Exercise directions: Within the entries below, please retype exactly the lines starting with the line that has "At what coordinates should I click to accomplish: Click" and going on through the line that has "The height and", but not the pictures.

Exercise material:
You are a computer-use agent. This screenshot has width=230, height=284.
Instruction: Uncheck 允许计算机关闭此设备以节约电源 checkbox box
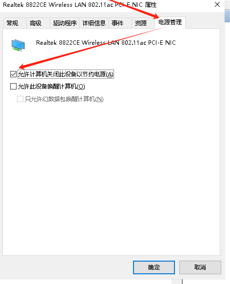pos(14,74)
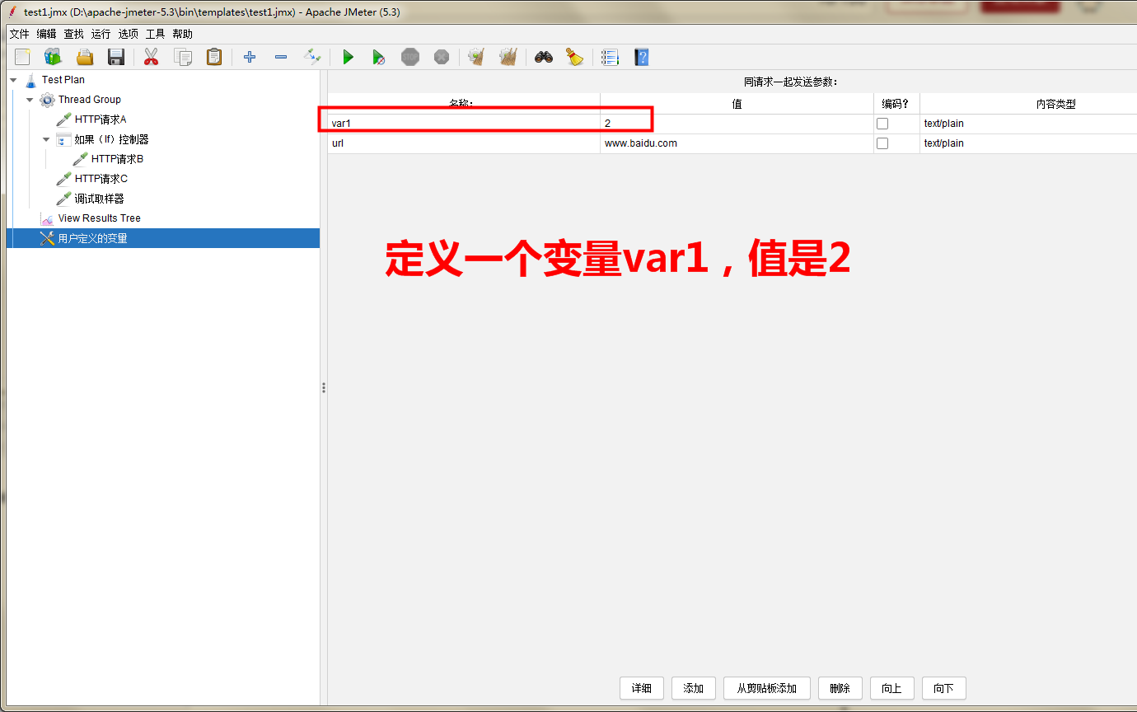Open the Search icon (binoculars)

click(x=545, y=57)
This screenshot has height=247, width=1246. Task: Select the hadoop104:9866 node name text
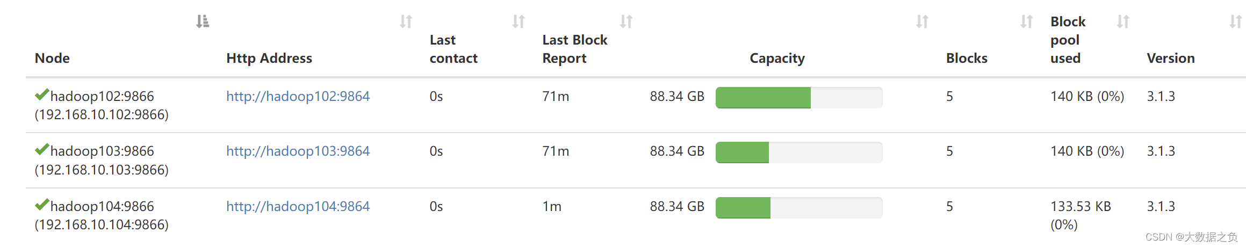102,206
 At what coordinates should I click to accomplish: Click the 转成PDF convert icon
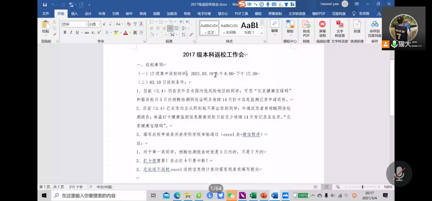(306, 28)
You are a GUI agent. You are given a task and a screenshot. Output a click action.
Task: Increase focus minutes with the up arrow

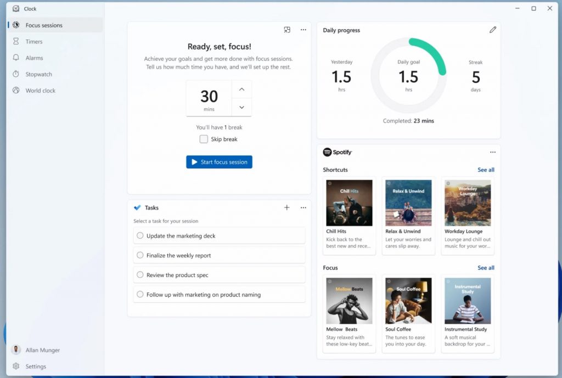[x=241, y=89]
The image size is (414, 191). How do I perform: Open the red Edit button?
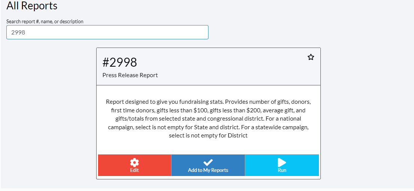click(x=135, y=166)
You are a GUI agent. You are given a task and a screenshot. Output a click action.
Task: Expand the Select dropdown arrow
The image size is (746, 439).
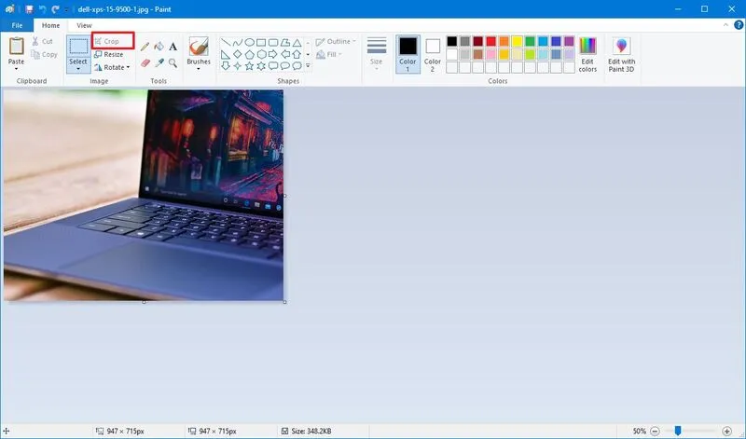(78, 68)
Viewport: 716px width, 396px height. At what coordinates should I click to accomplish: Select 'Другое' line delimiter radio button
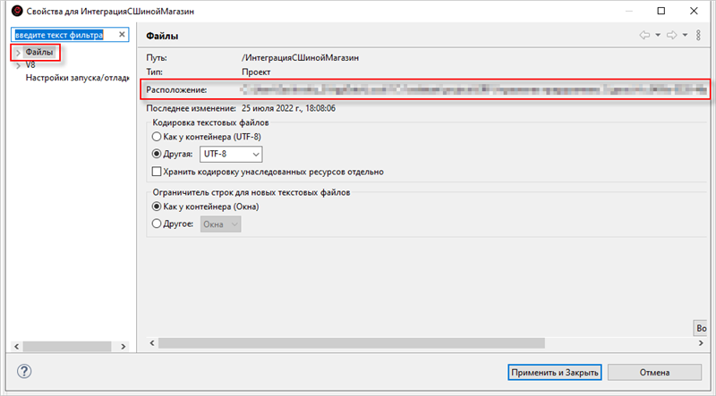click(158, 224)
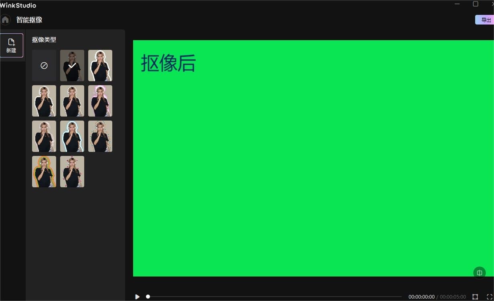The width and height of the screenshot is (494, 301).
Task: Select the yellow double-outline matting style
Action: coord(44,172)
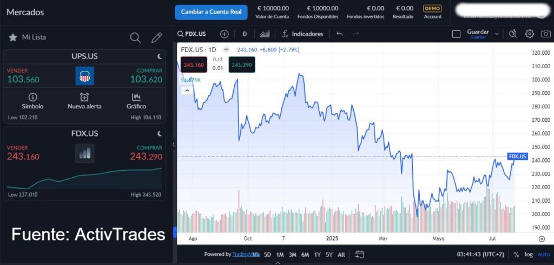
Task: Open the watchlist search magnifier
Action: pos(135,37)
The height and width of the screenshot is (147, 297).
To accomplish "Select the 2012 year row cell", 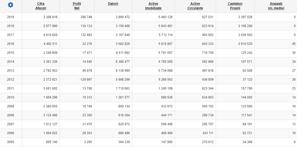I will click(11, 80).
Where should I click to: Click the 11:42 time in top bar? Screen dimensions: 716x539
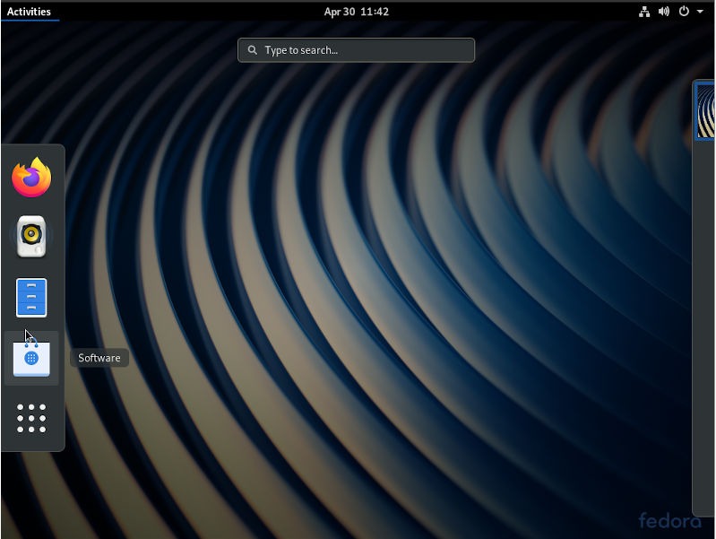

Solution to this exercise:
 At what coordinates should I click to accomplish: Click the 转成PDF convert icon
(306, 28)
You are a GUI agent. You are given a task and a screenshot. Output a click action.
Task: Increase focus minutes with the up arrow

[x=241, y=89]
The image size is (414, 191). How do I perform: Open the red Edit button?
click(x=135, y=166)
You are a GUI agent. You are given a task and a screenshot. Output a click action.
Task: Expand the Select dropdown arrow
The image size is (746, 439).
(78, 68)
Viewport: 716px width, 396px height. At what coordinates should I click to accomplish: Select 'Другое' line delimiter radio button
click(158, 224)
The width and height of the screenshot is (494, 301).
Task: Select the yellow double-outline matting style
Action: coord(44,172)
Task: Open the watchlist search magnifier
Action: pos(135,37)
The height and width of the screenshot is (147, 297).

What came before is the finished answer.